• Non Sequitur Scene: The "Copacabana" CGI dance number, which was pretty much just made for the trailers and to pad time.
  • Designated Hero: Professor Brainard is supposed to be "comically" absent-minded, but just comes off as a self-centered jerk.
    • Or audiences are just full of more oversensitive fussbudgets than they were when the original was made.
  • Ensemble Darkhorse: Weebo. Her creation was by complete accident accident and she is one of the few A.I.'s in movie history to display human-like emotion and quirks. She's hopelessly in love with Brainard and sabotages his wedding so she can have him. Yet she cares about him enough to at least help him on his quest to win Sara back. She's got a great sense of humor, uses clips from old movies to express things she can't say out loud and is extremely intelligent. Especially intelligent enough to create a holographic human form and a backup copy of her programming with a few modifications.
  • Esoteric Happy Ending: The ending with Braniard attending wedding #4 from his lab by video proxy was supposed to be a cute, fitting end to the movie. Didn't quite work for some.
  • Fridge Brilliance: Brainard seems like he's being a jerk by repeatedly trying to show off Flubber to Sara when he should just be trying to make it up to her for missing the wedding. But she's also the president of the college, so she's the one he needs to be pitching his plans to "save the college" to, relationship or not. Their relationship happens to be a really inconvenient coincidence (and a good example of why inter-office relationships are usually forbidden). Maybe less "fridge brilliance" and more "stuff that should have been clearer to the audience."
  • Fridge Logic: How Weebo can fly before Brainard invents the Flubber hover technology? And why wouldn't this work with cars?

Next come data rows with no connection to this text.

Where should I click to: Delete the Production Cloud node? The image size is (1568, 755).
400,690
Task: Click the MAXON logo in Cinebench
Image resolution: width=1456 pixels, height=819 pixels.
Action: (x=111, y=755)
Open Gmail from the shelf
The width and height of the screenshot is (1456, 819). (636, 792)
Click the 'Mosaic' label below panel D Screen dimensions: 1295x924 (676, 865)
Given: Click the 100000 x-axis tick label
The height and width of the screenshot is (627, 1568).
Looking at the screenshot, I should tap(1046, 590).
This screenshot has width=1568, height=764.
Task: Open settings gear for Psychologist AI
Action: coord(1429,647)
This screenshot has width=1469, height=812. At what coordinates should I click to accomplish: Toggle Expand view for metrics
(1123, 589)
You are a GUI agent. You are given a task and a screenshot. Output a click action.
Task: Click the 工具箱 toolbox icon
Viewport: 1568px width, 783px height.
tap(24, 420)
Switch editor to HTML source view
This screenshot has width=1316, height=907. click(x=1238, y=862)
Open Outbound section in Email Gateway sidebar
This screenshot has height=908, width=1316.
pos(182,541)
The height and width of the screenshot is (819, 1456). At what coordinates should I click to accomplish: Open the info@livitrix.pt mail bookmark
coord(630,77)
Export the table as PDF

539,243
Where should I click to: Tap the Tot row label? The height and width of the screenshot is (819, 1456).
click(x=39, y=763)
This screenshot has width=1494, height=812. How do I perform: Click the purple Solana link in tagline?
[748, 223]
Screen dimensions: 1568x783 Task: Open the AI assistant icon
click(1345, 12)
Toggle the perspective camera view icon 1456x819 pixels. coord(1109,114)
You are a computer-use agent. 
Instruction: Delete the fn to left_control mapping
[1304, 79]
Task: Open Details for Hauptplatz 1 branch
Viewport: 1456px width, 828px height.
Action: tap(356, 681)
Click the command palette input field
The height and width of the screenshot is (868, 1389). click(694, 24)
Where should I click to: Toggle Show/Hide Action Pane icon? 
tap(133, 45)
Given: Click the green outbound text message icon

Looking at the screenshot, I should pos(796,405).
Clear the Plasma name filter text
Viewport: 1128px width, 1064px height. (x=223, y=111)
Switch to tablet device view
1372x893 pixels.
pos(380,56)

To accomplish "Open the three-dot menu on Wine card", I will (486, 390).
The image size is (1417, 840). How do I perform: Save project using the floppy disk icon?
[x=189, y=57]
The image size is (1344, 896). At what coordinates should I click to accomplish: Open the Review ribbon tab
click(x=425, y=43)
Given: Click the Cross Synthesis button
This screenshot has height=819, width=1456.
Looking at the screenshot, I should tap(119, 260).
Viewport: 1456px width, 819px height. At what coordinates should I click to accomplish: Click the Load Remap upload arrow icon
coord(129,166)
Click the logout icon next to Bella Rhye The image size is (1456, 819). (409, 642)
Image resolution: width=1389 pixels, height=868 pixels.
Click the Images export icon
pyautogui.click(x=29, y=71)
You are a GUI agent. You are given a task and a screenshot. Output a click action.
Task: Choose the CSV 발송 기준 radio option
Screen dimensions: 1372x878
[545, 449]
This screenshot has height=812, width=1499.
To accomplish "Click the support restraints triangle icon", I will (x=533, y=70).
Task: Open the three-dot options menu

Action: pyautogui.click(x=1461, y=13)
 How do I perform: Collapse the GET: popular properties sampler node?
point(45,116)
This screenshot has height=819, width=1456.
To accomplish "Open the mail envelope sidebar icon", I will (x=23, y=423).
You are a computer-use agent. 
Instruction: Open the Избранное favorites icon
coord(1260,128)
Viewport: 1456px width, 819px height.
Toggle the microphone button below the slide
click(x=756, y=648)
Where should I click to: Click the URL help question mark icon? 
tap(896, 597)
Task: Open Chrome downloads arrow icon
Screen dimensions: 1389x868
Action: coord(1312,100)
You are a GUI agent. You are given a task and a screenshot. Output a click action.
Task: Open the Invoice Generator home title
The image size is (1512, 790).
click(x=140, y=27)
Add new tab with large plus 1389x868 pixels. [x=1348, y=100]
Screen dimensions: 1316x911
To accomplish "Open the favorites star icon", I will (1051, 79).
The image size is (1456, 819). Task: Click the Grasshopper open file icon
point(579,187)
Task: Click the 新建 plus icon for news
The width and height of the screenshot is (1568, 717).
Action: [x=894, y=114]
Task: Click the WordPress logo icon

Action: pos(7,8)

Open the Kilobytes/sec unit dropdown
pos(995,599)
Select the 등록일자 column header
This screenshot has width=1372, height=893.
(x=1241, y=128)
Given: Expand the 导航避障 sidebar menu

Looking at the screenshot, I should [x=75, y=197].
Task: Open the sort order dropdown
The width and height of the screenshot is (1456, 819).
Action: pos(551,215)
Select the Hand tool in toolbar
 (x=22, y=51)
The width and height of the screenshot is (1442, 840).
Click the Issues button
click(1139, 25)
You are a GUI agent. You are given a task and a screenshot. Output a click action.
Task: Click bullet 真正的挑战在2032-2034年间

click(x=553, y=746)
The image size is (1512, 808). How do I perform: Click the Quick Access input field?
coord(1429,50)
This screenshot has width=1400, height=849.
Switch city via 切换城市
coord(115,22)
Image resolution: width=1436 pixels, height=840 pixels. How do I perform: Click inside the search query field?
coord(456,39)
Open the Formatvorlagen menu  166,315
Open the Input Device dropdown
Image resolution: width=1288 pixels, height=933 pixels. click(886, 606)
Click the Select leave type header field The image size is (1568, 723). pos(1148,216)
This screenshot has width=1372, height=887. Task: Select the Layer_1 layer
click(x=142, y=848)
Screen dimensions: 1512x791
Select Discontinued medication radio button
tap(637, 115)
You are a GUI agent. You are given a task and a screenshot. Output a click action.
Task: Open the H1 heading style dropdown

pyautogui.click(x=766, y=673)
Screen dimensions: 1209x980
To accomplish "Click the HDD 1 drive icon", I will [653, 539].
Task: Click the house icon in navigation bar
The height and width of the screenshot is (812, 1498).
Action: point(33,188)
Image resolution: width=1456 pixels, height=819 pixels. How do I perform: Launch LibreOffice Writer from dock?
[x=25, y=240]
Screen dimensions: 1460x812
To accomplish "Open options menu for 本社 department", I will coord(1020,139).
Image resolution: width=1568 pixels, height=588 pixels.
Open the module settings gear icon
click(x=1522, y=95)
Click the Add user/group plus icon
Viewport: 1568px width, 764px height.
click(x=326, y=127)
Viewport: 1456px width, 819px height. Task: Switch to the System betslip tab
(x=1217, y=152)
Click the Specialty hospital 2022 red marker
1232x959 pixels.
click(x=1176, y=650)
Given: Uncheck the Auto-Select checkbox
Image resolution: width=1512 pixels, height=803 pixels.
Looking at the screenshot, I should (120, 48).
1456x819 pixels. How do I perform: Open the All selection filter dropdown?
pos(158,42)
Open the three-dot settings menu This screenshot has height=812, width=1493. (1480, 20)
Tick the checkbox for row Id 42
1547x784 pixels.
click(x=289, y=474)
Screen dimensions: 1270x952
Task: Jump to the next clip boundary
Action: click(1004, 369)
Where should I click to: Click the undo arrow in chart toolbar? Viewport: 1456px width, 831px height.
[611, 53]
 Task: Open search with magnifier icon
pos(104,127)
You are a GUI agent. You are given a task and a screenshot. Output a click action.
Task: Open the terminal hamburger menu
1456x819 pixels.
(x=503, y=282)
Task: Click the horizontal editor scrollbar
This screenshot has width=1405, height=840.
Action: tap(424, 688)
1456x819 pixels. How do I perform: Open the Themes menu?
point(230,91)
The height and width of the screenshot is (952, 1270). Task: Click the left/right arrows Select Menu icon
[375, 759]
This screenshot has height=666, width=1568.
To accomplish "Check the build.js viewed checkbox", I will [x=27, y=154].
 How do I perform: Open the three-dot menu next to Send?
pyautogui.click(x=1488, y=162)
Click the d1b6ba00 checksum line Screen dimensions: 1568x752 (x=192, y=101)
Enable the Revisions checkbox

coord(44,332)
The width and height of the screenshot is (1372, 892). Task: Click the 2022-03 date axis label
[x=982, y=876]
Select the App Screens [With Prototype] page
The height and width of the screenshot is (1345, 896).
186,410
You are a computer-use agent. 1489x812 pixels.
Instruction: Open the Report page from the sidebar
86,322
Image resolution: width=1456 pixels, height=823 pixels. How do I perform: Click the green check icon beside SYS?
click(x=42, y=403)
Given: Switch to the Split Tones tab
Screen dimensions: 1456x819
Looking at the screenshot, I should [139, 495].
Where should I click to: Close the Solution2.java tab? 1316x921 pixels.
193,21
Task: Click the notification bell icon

    • Weebo in general create numerous problems because the technology is so fantastic. Not the least of which is that why, if the professor has basically created an emoting, flying AI with vast uses and abilities, does nobody think to sell her or her technology for the money to save the college? Naturally, the original film did not have this problem - Brainard just had a normal, non-talking dog that he tended to explain stuff to so the audience wouldn't think he just talked to himself for the hell of it.
    • Dr. Brainard forgot his own wedding three times (at least twice). Even if this was before the age of cell phones with schedule functions, he couldn't invent a wacky reminding machine? Sure Weebo kept sabotaging his attempts to keep schedule because she loved him, but you think he'd have had more important ways to remember the wedding.
    • Roger Ebert brings up this very topic in his review of the film. Though early in the film, Wilson openly states that he steals all of Brainard's creations and profits off of them, there's still a number of objects in his home that he clearly could have sold on his own (like Weebo!)
      • It's explained that Brainard has tried but can't replicate the technology that created Weebo and is his only remaining creation, not stolen by Phillip's rival, Wilson. The only plans to a her, in the form of her "daughter", only appears in a video will after her "death".
  • Informed Wrongness: Despite the fact that Phillip has just blown off a third wedding ceremony due to his absent-mindedness, the movie attempts to make it look like Dr. Reynolds' Tranquil Fury response - and subsequent breaking things off - to his half apology/half "But look at this cool thing I made" exhibition was an emotional overreaction.
  • Misblamed: Some of the particularly obnoxious plot elements, including abandoning Sara at the altar over and over, are carried over unaltered from the original film. Of course, one could still criticize this film for not fixing them in the first place.
  • Replacement Scrappy: The original film featured the Professor often talking to his non-sentient dog when he needed to infodump on the audience. The remake replaces the dog with Weebo. While she's not exactly a hated character, the existence of a sentient machine completely trumps the invention of Flubber if the audience thinks about it.
  • Squick: The entire subplot with Weebo's lust for the professor, progressing into creating a sexy female hologram so she can act out her emotions for him physically when he's asleep, and finally the admission at the end of the film that upon her death, she gave Brainard a copy of her design - with modifications based on both Weebo and him. In case the analogy hasn't bludgeoned you hard enough, Weebo's final thought that allows Brainard to find the file? The word stork.
    • She even refers to the new design as "our daughter".
  • Why Would Anyone Take Him Back?: Most women in Dr. Reynolds' position would've left Phillip and not looked back after one missed wedding, let alone two more. (Heartfelt confession of love or not.)